Pinky spent many months at Iowa City in an iron lung, then traveled for therapy to Warm Springs, Georgia, in a valiant effort to recuperate. Pinky would later recall many of his friends at Warm Springs mentioning what they, as young adults, had in common; namely, that they were often guilty of burning the candle at both ends. But then, youngsters became paralyzed too -- and of ALL ages!
Many people back then didn’t realize that we had a United States President who’d once been a polio victim and could no longer walk, as a result. Franklin Delano Roosevelt frequently hid his debilitation from the public eye. People in those unenlightened times didn’t understand and would often look askance at “a Cripple.” However, the courage of Roosevelt, Pinky McDonnell, and others helped to change that perception. Today’s terminology would be “person with a handicap.”
When Pinky got home in 1950, the family set up his bed in the living room, from which he nodded as all passers-by waved. Often Pinky’s room would be filled with kids watching television in the dark, because he had one of the first ones around. Naturally, he had one of the first air-conditioners, too. His family and the whole neighborhood helped out over the years by taking him to ball games and to many of his civic commitments. Somehow, everyone who knew him seemed to learn of compassion and caring for others through Pinky’s plight.

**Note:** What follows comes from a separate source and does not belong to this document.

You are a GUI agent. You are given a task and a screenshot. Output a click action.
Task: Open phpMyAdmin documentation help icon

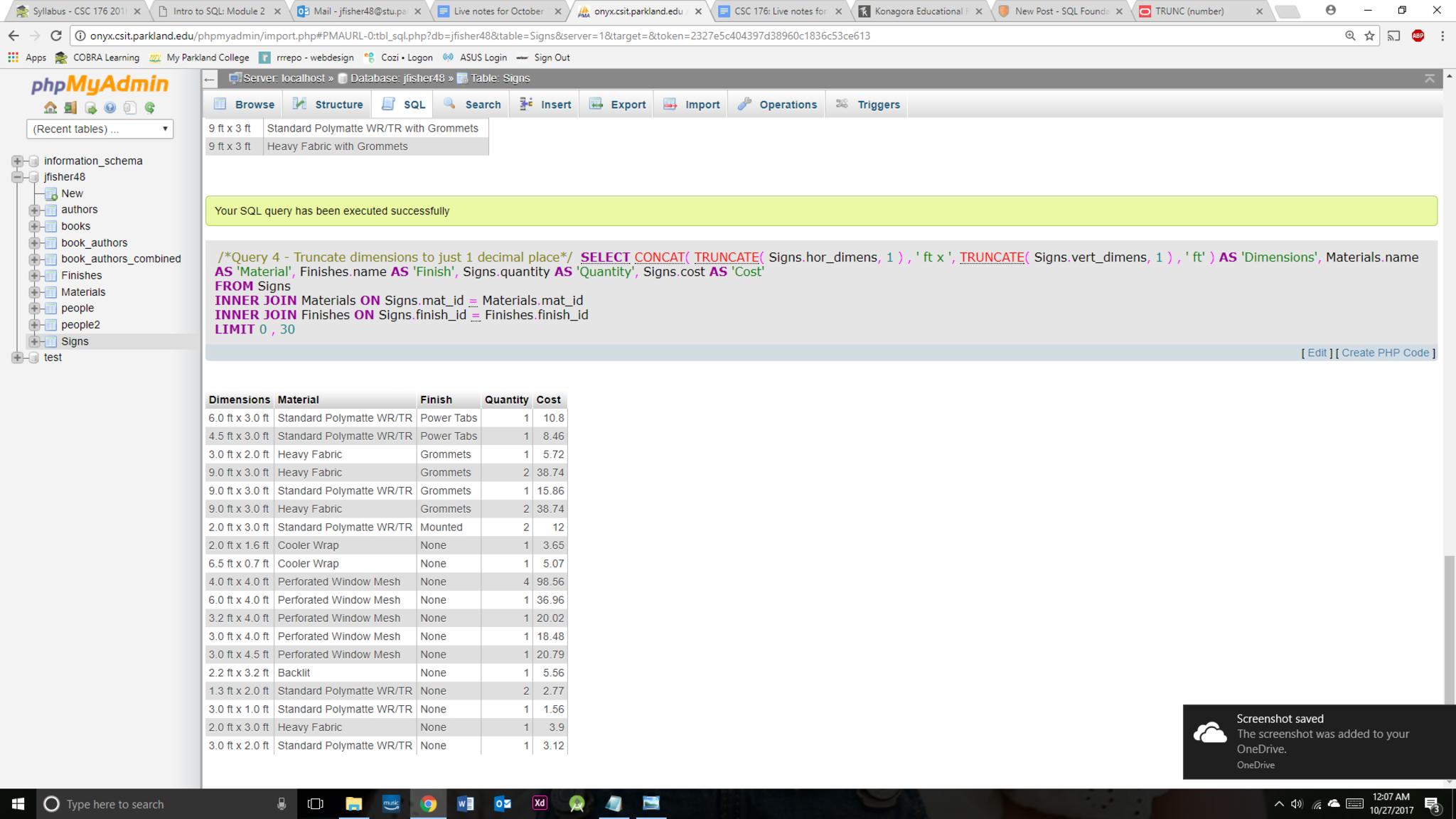[109, 108]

Indeed, Pinky McDonnell went on to great success in life. He served on many state and local civic committees and was Clinton’s Councilman-at-Large in the late 1970’s and early ‘80’s and even acted as Mayor Pro Tempore several times. He received many honors.
Despite being paralyzed for nearly forty years, and only barely able to move his head and one hand, Pinky became a successful and influential citizen, who gave great example to the thousands of people whom he met and worked with and for.